Fields of control are also caught up in fields of decontrol. Part of those are machinic, deranged rationality’s self-induced blind-spots – others come through different ways of occupying space (the criminal justice act’s response to squatters, travellers and hunt sabs is obviously relevant here) or might have to do with the way we use our bodies, re-invent language, produce anti-economics and so on. Figuring the half-life of control and out-dancing it isn’t just a question of masking up. It isn’t just a question of moving faster and coming from unexpected angles, but also one of producing disconnection in the tendency to control as a side-effect of motion. Black economies of movement escaping the remote sensing devices of power, through illicit choreographies such as shoplifting, direct action, public sex, or in the lycanthropic space of digital technology.

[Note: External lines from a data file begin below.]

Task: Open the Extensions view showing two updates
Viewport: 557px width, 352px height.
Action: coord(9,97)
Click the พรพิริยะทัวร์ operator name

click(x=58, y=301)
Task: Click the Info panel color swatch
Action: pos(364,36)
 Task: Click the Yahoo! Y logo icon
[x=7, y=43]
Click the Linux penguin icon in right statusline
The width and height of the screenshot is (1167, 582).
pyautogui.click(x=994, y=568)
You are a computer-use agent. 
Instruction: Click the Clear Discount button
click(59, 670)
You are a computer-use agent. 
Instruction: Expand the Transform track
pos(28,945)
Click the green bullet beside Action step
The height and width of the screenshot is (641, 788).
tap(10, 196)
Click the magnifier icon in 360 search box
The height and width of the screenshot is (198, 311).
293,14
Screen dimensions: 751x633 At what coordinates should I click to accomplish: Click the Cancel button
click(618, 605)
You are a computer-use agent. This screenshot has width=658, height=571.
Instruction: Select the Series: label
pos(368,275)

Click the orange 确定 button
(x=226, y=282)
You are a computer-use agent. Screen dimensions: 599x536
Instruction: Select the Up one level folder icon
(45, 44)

Often this is something that you only find out about as an achingly missed opportunity. Perhaps in the news. A few month’s ago in London, the Queen’s jewellers, Garrard’s on Regent St was robbed by a gang who effectively disappeared into thin air. When the cops arrived, they staked out the empty building for six hours. That made me feel good for quite a few days. Other times, by its very entry into public awareness something can disappear: one thinks of the publication of books on scamming and living for free that effectively seal up the cracks that they reveal. Unfortunately for the purposes of this kind of talk, but perhaps the more powerful for it, these illicit choreographies are typical of complex behaviour: the only way they can be described is by participation.

It’s not then, that we’re not always being gorged by TV – but that in going out to ‘Do Crime’, we can remember: the most controlled space imaginable to all of science is that of the nuclear reactor. They leak.